Exercise objective:
Change every instance of "screenshot" in the entries below to "image" and write the entries out again with nothing else altered. Leave the pictures out.

Given data:
+++

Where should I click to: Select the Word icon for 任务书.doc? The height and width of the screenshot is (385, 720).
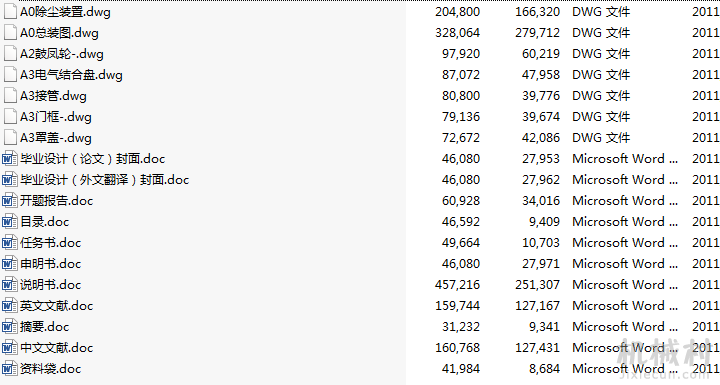10,243
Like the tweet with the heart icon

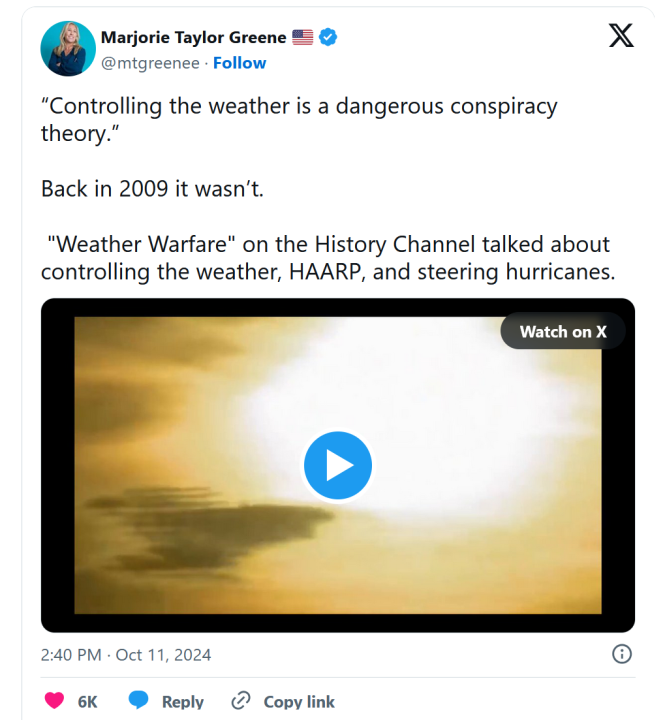54,701

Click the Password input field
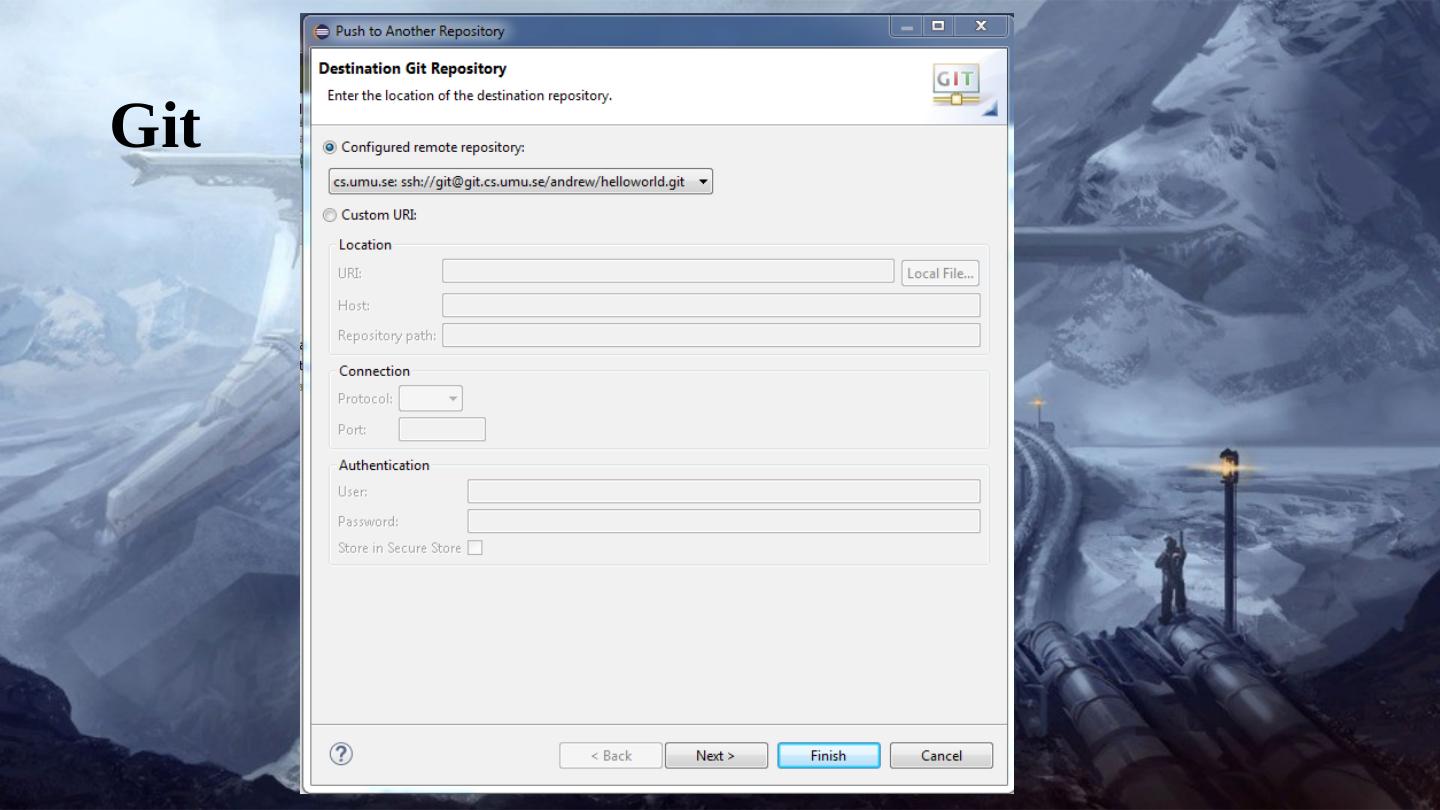pos(723,521)
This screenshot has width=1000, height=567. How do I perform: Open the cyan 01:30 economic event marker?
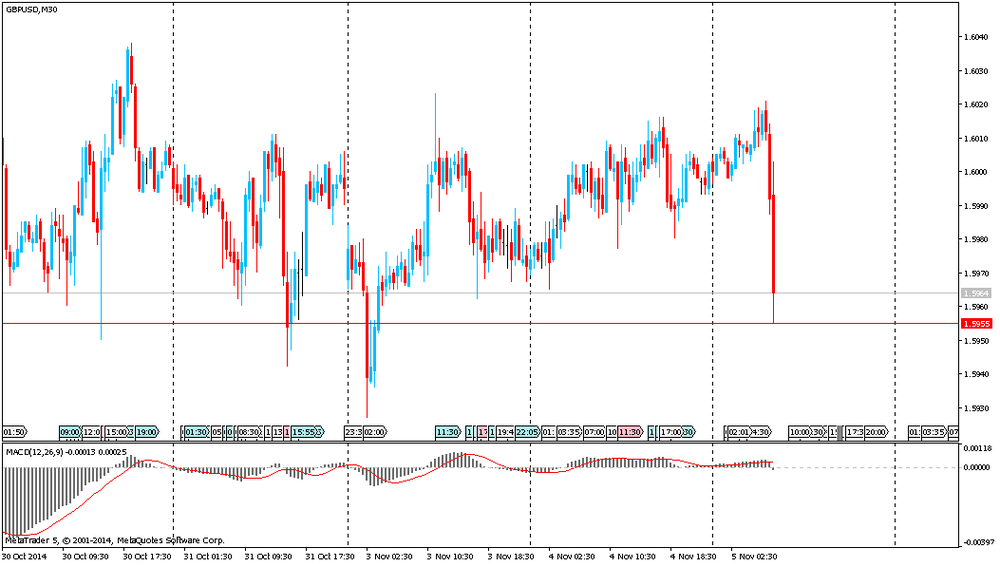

+++

In response:
Where should I click to: Select the Word icon for 任务书.doc? The height and width of the image is (385, 720).
10,243
Like the tweet with the heart icon

54,701

Click the Password input field
pos(723,521)
This image has width=1000, height=567. How do I perform: Open the cyan 01:30 economic event marker?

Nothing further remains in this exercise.